Kurds continue to condemn the attacks on the holy site of the Yarsan faith after they were denied a permit to hold a peaceful protest on Sunday.

KERMANSHAH, Iranian Kurdistan (Kurdistan24) – Kurds continue to condemn the attacks on the holy site of the Yarsan faith after they were denied a permit to hold a peaceful protest on Sunday. 

One day after the election of the Assembly of Experts and the Parliament in Iran, a government-affiliated group invaded and damaged Jamkhana, a place of worship in Shah Abad, also known as Islam Abad, in Rojhalat (Iranian Kurdistan).

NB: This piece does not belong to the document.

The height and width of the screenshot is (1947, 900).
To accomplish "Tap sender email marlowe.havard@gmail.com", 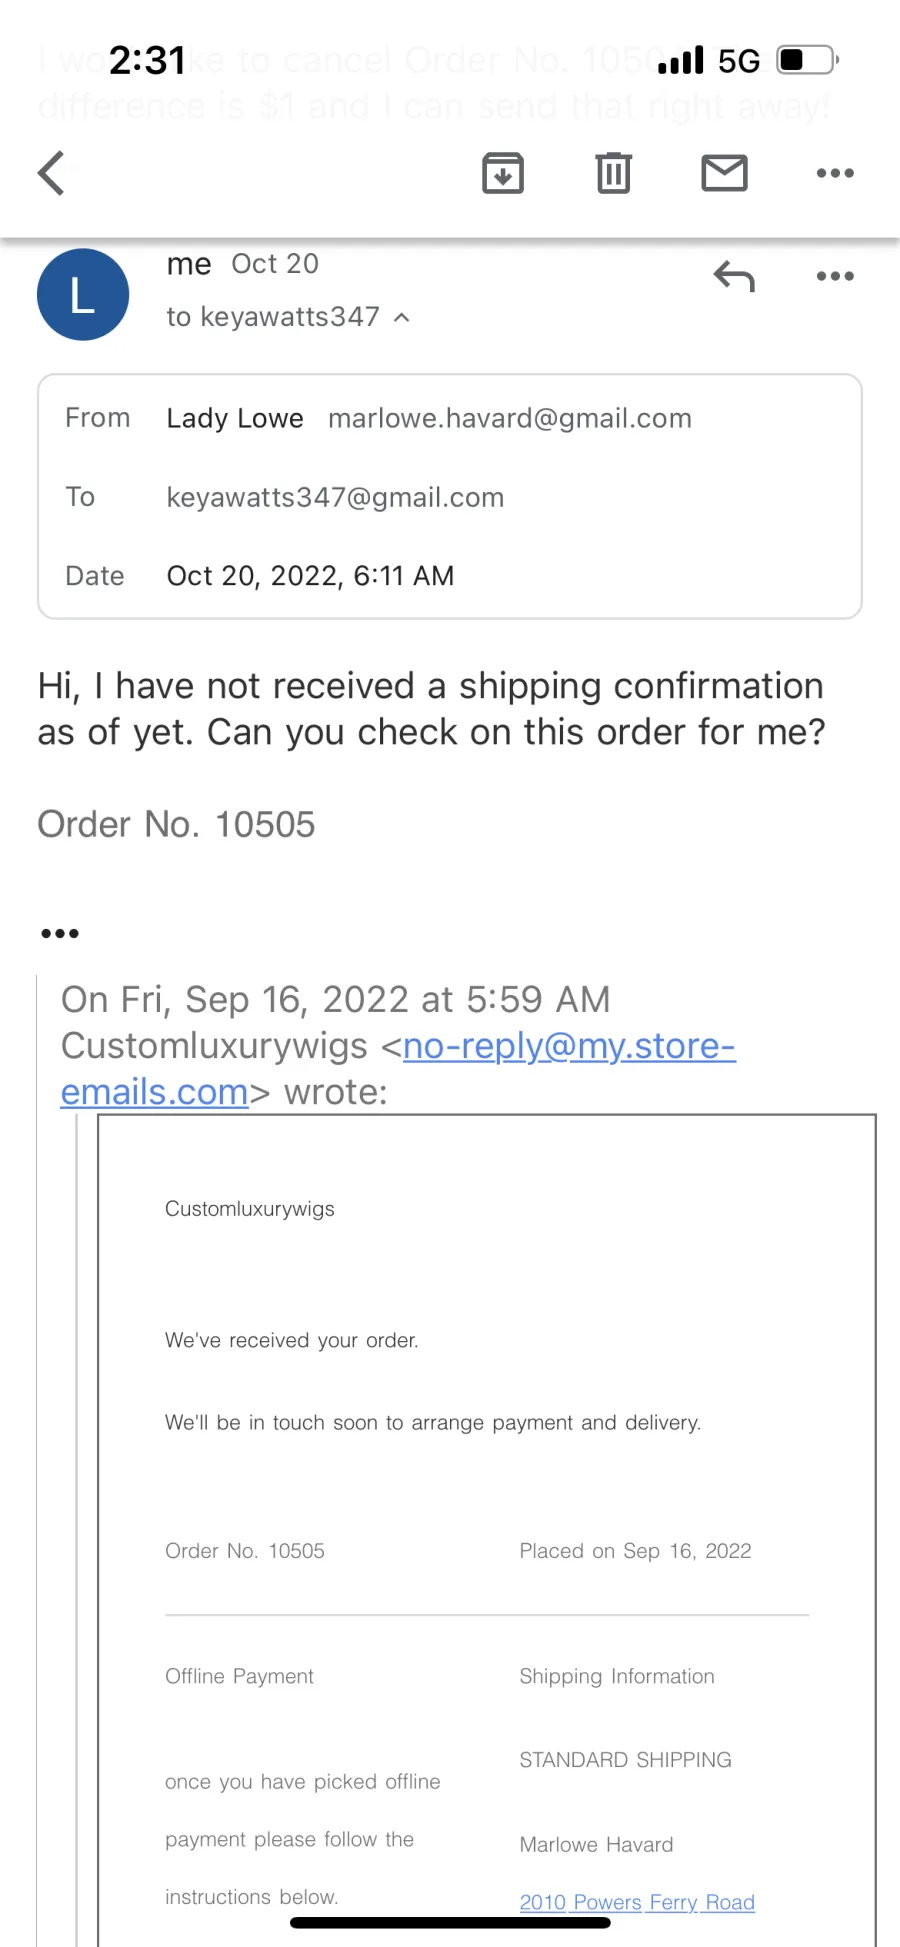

Over a hundred attackers, who introduced themselves as the followers of the Supreme Leader Ali Khamenei, invaded the Jamkhana with stones and batons, shattered windows, insulted the citizens, and damaged the fixtures. 

Yarsan, or Ahl–e-Haq, meaning “People of Truth,” is a religious and ethnic minority mostly residing in the Kurdish-dominated province of Kermanshah in the northwest of Iran. The faith also has followers in Iraq and Turkey.

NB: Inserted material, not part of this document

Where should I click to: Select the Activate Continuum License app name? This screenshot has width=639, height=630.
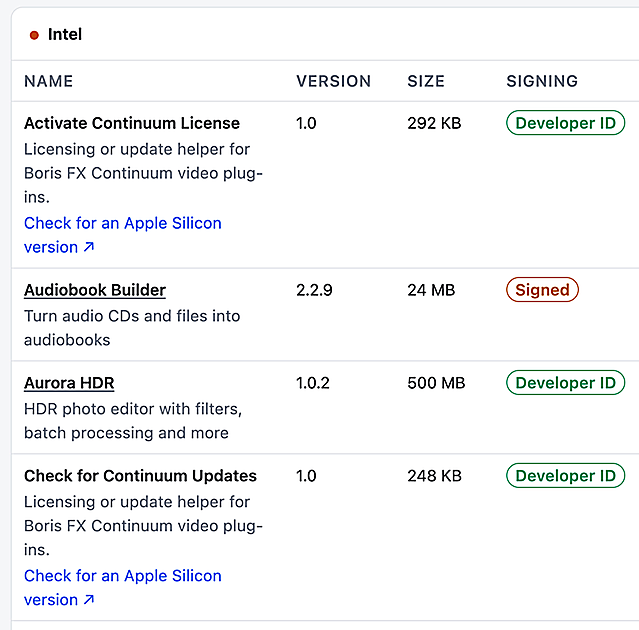tap(132, 123)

Although the Yarsan number over one million in Iran, they are considered Fergh-e-Zaleh, a “false cult,” by the Shia-dominated Islamic Republic of Iran.

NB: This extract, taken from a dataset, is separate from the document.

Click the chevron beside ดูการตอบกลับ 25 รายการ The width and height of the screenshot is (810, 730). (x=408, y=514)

Activist Hajir Shirifi told Kurdistan24, "The act of mocking Yarsans by a mob is nothing but the continuation of the government's systematic attack on ethnic and religious minorities in Iran.”

Shirifi accused the Iranian government of promoting these types of hateful attacks. “The theocratic regime in Tehran has continually been working toward full assimilation of the country's shrinking religious minorities. Those who resisted state-sanctioned violence and proselytism have been subjected to humiliation and derision," he stated.

Ardeshir Rashidi, a Yarsan from Kermanshah, told Kurdistan24, "The continuous assault and disrespect for the belief and faith of Yarsan under the Islamic State of Iran must be rejected by every decent human being everywhere."

Rashidi, the founder and president of the Kurdish American Education Society (KAES) in California, said that since the Islamic revolution in Iran, leaders and members of Yarsan have been repeatedly summoned to the religious cities of Qom and Tehran "to be reminded of the regime's intolerance for the Yarsan Faith." 

He believes the attempt to "proselytize the Yarsan Community to convert has led to implementation of policies that are at the core of all kinds of rights violations of the Yarsan community by the Islamic State of Iran."

According to Rashidi, disregarding the Yarsan faith, disrespecting the ancient holy shrines, threatening the life of the leaders of the religion, imprisoning and executing the leaders and excluding the community from social, cultural, and economic rights continues to be the daily policy of the Iranian government.

In 2013, members of the Yarsan faith in Iran, and across the border in Iraqi Kurdistan, staged angry protests outside the mayor's office in the city of Hamadan where two Yarsans set themselves on fire to protest the disrespect of the religion.